:: TASK ITEM ::
Transcribe the records underneath word for word, and leave no line out.

:: MATERIAL SUPPLIED ::
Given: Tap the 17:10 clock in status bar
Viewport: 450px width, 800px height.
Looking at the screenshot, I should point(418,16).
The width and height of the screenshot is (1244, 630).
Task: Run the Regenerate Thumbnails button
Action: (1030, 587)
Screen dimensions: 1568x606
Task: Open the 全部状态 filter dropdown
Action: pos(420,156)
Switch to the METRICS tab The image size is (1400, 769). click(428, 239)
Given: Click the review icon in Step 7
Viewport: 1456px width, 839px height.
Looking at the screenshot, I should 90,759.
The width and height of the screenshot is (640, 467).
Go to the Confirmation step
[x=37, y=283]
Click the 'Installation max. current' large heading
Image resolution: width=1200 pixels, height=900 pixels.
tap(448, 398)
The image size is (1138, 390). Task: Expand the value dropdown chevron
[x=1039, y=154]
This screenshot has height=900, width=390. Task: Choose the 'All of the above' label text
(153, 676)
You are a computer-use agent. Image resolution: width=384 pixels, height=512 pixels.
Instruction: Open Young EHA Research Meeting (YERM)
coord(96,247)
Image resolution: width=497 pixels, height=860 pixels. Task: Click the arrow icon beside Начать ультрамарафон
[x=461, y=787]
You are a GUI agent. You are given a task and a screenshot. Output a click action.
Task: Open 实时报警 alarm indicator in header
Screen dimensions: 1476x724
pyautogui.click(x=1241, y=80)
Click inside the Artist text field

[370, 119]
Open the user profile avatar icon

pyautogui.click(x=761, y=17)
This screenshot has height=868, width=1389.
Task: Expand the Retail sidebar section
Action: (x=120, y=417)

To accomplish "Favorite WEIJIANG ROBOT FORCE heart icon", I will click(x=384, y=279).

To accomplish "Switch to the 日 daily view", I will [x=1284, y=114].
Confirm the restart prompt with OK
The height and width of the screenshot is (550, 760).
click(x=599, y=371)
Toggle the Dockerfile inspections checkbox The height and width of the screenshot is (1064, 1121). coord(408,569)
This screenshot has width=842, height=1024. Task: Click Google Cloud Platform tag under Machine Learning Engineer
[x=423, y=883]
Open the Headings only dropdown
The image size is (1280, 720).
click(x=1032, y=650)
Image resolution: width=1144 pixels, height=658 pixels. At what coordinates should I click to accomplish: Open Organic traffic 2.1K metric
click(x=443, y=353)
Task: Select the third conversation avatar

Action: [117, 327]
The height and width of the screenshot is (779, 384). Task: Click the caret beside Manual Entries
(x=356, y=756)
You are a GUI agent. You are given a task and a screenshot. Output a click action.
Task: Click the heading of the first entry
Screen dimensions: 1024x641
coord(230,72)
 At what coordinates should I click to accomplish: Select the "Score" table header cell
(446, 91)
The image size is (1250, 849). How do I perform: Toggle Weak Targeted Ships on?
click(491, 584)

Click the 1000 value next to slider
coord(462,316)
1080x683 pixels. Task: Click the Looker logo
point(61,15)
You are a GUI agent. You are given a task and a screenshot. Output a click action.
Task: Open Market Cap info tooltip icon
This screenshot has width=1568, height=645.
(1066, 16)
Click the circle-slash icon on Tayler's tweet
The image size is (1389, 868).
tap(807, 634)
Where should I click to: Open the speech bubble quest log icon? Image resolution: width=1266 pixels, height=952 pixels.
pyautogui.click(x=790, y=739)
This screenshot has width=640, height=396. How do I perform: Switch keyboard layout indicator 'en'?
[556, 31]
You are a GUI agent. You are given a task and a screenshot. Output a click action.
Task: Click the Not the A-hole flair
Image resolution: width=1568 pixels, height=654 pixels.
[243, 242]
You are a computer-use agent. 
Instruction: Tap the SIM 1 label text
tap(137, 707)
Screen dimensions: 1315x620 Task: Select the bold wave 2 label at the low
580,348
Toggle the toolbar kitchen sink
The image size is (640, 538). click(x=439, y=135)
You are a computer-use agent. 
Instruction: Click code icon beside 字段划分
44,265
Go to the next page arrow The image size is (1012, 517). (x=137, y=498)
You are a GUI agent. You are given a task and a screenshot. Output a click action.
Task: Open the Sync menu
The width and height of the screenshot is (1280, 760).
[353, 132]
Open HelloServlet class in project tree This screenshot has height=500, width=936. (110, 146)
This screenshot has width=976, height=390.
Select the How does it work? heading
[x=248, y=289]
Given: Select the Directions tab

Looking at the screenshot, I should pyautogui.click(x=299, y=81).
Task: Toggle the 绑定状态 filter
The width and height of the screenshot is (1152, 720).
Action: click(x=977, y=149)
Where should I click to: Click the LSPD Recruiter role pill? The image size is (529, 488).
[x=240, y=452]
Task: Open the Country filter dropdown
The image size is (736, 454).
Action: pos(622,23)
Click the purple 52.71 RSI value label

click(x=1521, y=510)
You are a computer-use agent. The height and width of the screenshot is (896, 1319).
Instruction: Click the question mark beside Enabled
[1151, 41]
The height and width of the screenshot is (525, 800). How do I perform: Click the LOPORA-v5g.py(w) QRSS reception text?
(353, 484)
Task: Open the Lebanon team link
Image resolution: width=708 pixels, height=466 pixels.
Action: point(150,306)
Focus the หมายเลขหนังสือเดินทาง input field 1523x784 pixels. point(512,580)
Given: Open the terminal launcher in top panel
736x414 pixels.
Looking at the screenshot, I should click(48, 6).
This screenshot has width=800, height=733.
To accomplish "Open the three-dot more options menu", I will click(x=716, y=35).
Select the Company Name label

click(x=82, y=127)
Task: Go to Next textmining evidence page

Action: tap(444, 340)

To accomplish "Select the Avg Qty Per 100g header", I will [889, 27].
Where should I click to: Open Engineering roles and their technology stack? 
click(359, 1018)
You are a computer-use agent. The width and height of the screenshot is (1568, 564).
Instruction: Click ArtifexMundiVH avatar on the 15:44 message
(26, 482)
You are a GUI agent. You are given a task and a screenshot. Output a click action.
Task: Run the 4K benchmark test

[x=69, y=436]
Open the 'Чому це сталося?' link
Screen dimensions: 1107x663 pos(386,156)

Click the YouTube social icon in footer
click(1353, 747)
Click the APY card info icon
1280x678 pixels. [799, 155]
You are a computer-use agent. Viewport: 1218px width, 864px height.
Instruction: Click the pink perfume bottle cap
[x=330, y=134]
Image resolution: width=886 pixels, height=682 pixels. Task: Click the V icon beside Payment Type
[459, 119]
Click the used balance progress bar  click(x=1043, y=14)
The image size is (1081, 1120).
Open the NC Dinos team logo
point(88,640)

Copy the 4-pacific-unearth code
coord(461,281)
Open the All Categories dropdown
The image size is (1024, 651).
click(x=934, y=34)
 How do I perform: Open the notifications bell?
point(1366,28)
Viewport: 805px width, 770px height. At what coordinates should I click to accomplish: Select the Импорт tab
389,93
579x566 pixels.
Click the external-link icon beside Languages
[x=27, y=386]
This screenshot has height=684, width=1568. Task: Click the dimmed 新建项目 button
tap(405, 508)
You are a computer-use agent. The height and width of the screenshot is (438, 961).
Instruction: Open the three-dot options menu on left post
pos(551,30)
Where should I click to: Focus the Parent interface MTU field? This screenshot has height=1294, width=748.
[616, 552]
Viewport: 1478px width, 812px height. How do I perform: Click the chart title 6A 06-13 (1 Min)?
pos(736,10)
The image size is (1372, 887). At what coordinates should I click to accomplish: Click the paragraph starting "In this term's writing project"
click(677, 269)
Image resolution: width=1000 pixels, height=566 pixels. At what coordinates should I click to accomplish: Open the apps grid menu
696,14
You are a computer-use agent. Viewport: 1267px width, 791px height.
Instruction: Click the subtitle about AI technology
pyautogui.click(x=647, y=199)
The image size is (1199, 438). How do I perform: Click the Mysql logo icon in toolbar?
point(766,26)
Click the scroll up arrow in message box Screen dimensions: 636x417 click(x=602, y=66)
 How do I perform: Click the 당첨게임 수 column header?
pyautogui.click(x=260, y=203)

:: EXERCISE SOLUTION ::
Given: Tap the 17:10 clock in status bar
Viewport: 450px width, 800px height.
Looking at the screenshot, I should point(418,16).
The width and height of the screenshot is (1244, 630).
Task: Run the Regenerate Thumbnails button
Action: (1030, 587)
Screen dimensions: 1568x606
Task: Open the 全部状态 filter dropdown
Action: pos(420,156)
Switch to the METRICS tab The image size is (1400, 769). click(428, 239)
Given: Click the review icon in Step 7
Viewport: 1456px width, 839px height.
Looking at the screenshot, I should 90,759.
The width and height of the screenshot is (640, 467).
Go to the Confirmation step
[x=37, y=283]
Click the 'Installation max. current' large heading
Image resolution: width=1200 pixels, height=900 pixels.
tap(448, 398)
The image size is (1138, 390). Task: Expand the value dropdown chevron
[x=1039, y=154]
This screenshot has height=900, width=390. Task: Choose the 'All of the above' label text
(153, 676)
You are a computer-use agent. Image resolution: width=384 pixels, height=512 pixels.
Instruction: Open Young EHA Research Meeting (YERM)
coord(96,247)
Image resolution: width=497 pixels, height=860 pixels. Task: Click the arrow icon beside Начать ультрамарафон
[x=461, y=787]
You are a GUI agent. You are given a task and a screenshot. Output a click action.
Task: Open 实时报警 alarm indicator in header
Screen dimensions: 1476x724
pyautogui.click(x=1241, y=80)
Click inside the Artist text field

[370, 119]
Open the user profile avatar icon

pyautogui.click(x=761, y=17)
This screenshot has height=868, width=1389.
Task: Expand the Retail sidebar section
Action: (x=120, y=417)

To accomplish "Favorite WEIJIANG ROBOT FORCE heart icon", I will click(x=384, y=279).

To accomplish "Switch to the 日 daily view", I will [x=1284, y=114].
Confirm the restart prompt with OK
The height and width of the screenshot is (550, 760).
click(x=599, y=371)
Toggle the Dockerfile inspections checkbox The height and width of the screenshot is (1064, 1121). coord(408,569)
This screenshot has width=842, height=1024. Task: Click Google Cloud Platform tag under Machine Learning Engineer
[x=423, y=883]
Open the Headings only dropdown
The image size is (1280, 720).
click(x=1032, y=650)
Image resolution: width=1144 pixels, height=658 pixels. At what coordinates should I click to accomplish: Open Organic traffic 2.1K metric
click(x=443, y=353)
Task: Select the third conversation avatar

Action: [117, 327]
The height and width of the screenshot is (779, 384). Task: Click the caret beside Manual Entries
(x=356, y=756)
You are a GUI agent. You are given a task and a screenshot. Output a click action.
Task: Click the heading of the first entry
Screen dimensions: 1024x641
coord(230,72)
 At what coordinates should I click to accomplish: Select the "Score" table header cell
(446, 91)
The image size is (1250, 849). How do I perform: Toggle Weak Targeted Ships on?
click(491, 584)

Click the 1000 value next to slider
coord(462,316)
1080x683 pixels. Task: Click the Looker logo
point(61,15)
You are a GUI agent. You are given a task and a screenshot. Output a click action.
Task: Open Market Cap info tooltip icon
This screenshot has width=1568, height=645.
(1066, 16)
Click the circle-slash icon on Tayler's tweet
The image size is (1389, 868).
tap(807, 634)
Where should I click to: Open the speech bubble quest log icon? Image resolution: width=1266 pixels, height=952 pixels.
pyautogui.click(x=790, y=739)
This screenshot has width=640, height=396. How do I perform: Switch keyboard layout indicator 'en'?
[556, 31]
You are a GUI agent. You are given a task and a screenshot. Output a click action.
Task: Click the Not the A-hole flair
Image resolution: width=1568 pixels, height=654 pixels.
[243, 242]
You are a computer-use agent. 
Instruction: Tap the SIM 1 label text
tap(137, 707)
Screen dimensions: 1315x620 Task: Select the bold wave 2 label at the low
580,348
Toggle the toolbar kitchen sink
The image size is (640, 538). click(x=439, y=135)
You are a computer-use agent. 
Instruction: Click code icon beside 字段划分
44,265
Go to the next page arrow The image size is (1012, 517). (x=137, y=498)
You are a GUI agent. You are given a task and a screenshot. Output a click action.
Task: Open the Sync menu
The width and height of the screenshot is (1280, 760).
[353, 132]
Open HelloServlet class in project tree This screenshot has height=500, width=936. (110, 146)
This screenshot has width=976, height=390.
Select the How does it work? heading
[x=248, y=289]
Given: Select the Directions tab

Looking at the screenshot, I should pyautogui.click(x=299, y=81).
Task: Toggle the 绑定状态 filter
The width and height of the screenshot is (1152, 720).
Action: click(x=977, y=149)
Where should I click to: Click the LSPD Recruiter role pill? The image size is (529, 488).
[x=240, y=452]
Task: Open the Country filter dropdown
The image size is (736, 454).
Action: pos(622,23)
Click the purple 52.71 RSI value label

click(x=1521, y=510)
You are a computer-use agent. The height and width of the screenshot is (896, 1319).
Instruction: Click the question mark beside Enabled
[1151, 41]
The height and width of the screenshot is (525, 800). How do I perform: Click the LOPORA-v5g.py(w) QRSS reception text?
(353, 484)
Task: Open the Lebanon team link
Image resolution: width=708 pixels, height=466 pixels.
Action: point(150,306)
Focus the หมายเลขหนังสือเดินทาง input field 1523x784 pixels. point(512,580)
Given: Open the terminal launcher in top panel
736x414 pixels.
Looking at the screenshot, I should click(48, 6).
This screenshot has width=800, height=733.
To accomplish "Open the three-dot more options menu", I will click(x=716, y=35).
Select the Company Name label

click(x=82, y=127)
Task: Go to Next textmining evidence page

Action: tap(444, 340)

To accomplish "Select the Avg Qty Per 100g header", I will [889, 27].
Where should I click to: Open Engineering roles and their technology stack? 
click(359, 1018)
You are a computer-use agent. The width and height of the screenshot is (1568, 564).
Instruction: Click ArtifexMundiVH avatar on the 15:44 message
(26, 482)
You are a GUI agent. You are given a task and a screenshot. Output a click action.
Task: Run the 4K benchmark test

[x=69, y=436]
Open the 'Чому це сталося?' link
Screen dimensions: 1107x663 pos(386,156)

Click the YouTube social icon in footer
click(1353, 747)
Click the APY card info icon
1280x678 pixels. [799, 155]
You are a computer-use agent. Viewport: 1218px width, 864px height.
Instruction: Click the pink perfume bottle cap
[x=330, y=134]
Image resolution: width=886 pixels, height=682 pixels. Task: Click the V icon beside Payment Type
[459, 119]
Click the used balance progress bar  click(x=1043, y=14)
The image size is (1081, 1120).
Open the NC Dinos team logo
point(88,640)

Copy the 4-pacific-unearth code
coord(461,281)
Open the All Categories dropdown
The image size is (1024, 651).
click(x=934, y=34)
 How do I perform: Open the notifications bell?
point(1366,28)
Viewport: 805px width, 770px height. At what coordinates should I click to accomplish: Select the Импорт tab
389,93
579x566 pixels.
Click the external-link icon beside Languages
[x=27, y=386]
This screenshot has height=684, width=1568. Task: Click the dimmed 新建项目 button
tap(405, 508)
You are a computer-use agent. The height and width of the screenshot is (438, 961).
Instruction: Open the three-dot options menu on left post
pos(551,30)
Where should I click to: Focus the Parent interface MTU field? This screenshot has height=1294, width=748.
[616, 552]
Viewport: 1478px width, 812px height. How do I perform: Click the chart title 6A 06-13 (1 Min)?
pos(736,10)
The image size is (1372, 887). At what coordinates should I click to accomplish: Click the paragraph starting "In this term's writing project"
click(677, 269)
Image resolution: width=1000 pixels, height=566 pixels. At what coordinates should I click to accomplish: Open the apps grid menu
696,14
You are a computer-use agent. Viewport: 1267px width, 791px height.
Instruction: Click the subtitle about AI technology
pyautogui.click(x=647, y=199)
The image size is (1199, 438). How do I perform: Click the Mysql logo icon in toolbar?
point(766,26)
Click the scroll up arrow in message box Screen dimensions: 636x417 click(x=602, y=66)
 How do I perform: Click the 당첨게임 수 column header?
pyautogui.click(x=260, y=203)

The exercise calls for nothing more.